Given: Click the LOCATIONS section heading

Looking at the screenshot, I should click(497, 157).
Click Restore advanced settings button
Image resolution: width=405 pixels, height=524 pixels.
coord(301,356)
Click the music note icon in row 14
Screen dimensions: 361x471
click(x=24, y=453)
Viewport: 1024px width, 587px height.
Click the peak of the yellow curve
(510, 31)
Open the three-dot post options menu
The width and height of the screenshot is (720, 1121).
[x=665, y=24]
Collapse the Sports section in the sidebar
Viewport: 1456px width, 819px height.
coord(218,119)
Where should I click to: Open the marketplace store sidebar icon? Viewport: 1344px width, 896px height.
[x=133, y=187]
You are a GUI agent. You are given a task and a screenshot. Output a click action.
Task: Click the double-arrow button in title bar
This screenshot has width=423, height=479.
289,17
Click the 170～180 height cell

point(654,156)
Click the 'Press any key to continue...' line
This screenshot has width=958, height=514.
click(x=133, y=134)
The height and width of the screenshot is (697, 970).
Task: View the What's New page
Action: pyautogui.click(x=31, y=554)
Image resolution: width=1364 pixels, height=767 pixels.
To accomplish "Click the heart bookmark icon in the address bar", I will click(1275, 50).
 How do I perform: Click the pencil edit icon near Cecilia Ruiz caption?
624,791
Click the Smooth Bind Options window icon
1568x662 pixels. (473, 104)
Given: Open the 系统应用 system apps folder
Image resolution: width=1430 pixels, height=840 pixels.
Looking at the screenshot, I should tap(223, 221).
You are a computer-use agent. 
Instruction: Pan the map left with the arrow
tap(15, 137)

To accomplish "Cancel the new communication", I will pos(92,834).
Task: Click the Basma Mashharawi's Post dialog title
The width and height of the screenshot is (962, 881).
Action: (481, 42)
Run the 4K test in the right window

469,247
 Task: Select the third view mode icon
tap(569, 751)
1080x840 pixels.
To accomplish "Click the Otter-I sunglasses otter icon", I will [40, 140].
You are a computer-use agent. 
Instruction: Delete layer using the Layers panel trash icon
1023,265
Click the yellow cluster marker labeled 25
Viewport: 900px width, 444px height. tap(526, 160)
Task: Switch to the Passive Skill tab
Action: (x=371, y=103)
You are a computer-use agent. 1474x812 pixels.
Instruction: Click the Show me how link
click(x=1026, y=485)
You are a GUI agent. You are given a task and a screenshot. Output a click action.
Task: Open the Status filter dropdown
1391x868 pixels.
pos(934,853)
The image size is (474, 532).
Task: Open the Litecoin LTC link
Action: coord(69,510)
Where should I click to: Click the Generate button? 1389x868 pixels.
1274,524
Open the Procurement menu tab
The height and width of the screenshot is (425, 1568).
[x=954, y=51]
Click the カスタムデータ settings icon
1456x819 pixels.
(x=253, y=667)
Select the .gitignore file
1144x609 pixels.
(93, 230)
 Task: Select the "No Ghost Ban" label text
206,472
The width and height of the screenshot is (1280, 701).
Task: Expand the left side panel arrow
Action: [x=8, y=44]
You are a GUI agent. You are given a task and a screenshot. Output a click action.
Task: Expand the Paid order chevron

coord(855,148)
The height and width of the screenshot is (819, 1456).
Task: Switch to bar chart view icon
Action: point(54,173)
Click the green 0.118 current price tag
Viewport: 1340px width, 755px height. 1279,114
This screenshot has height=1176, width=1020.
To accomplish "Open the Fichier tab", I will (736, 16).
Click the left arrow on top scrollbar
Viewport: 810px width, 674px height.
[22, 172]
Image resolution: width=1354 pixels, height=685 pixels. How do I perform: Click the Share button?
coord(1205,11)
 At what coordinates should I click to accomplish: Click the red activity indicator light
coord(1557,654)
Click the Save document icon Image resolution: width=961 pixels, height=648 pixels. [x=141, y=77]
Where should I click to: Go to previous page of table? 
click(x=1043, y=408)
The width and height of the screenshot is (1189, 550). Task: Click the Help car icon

# AIM OF THE EXERCISE
Print the lines of the items exactly as they are, from the line containing "Click the 170～180 height cell" through the line containing "click(x=1026, y=485)", with both of those lines included.

# COMPLETED EXERCISE
Click the 170～180 height cell

point(654,156)
Click the 'Press any key to continue...' line
This screenshot has width=958, height=514.
click(x=133, y=134)
The height and width of the screenshot is (697, 970).
Task: View the What's New page
Action: pyautogui.click(x=31, y=554)
Image resolution: width=1364 pixels, height=767 pixels.
To accomplish "Click the heart bookmark icon in the address bar", I will click(1275, 50).
 How do I perform: Click the pencil edit icon near Cecilia Ruiz caption?
624,791
Click the Smooth Bind Options window icon
1568x662 pixels. (473, 104)
Given: Open the 系统应用 system apps folder
Image resolution: width=1430 pixels, height=840 pixels.
Looking at the screenshot, I should tap(223, 221).
You are a computer-use agent. 
Instruction: Pan the map left with the arrow
tap(15, 137)

To accomplish "Cancel the new communication", I will pos(92,834).
Task: Click the Basma Mashharawi's Post dialog title
The width and height of the screenshot is (962, 881).
Action: (481, 42)
Run the 4K test in the right window

469,247
 Task: Select the third view mode icon
tap(569, 751)
1080x840 pixels.
To accomplish "Click the Otter-I sunglasses otter icon", I will [40, 140].
You are a computer-use agent. 
Instruction: Delete layer using the Layers panel trash icon
1023,265
Click the yellow cluster marker labeled 25
Viewport: 900px width, 444px height. tap(526, 160)
Task: Switch to the Passive Skill tab
Action: (x=371, y=103)
You are a computer-use agent. 1474x812 pixels.
Instruction: Click the Show me how link
click(x=1026, y=485)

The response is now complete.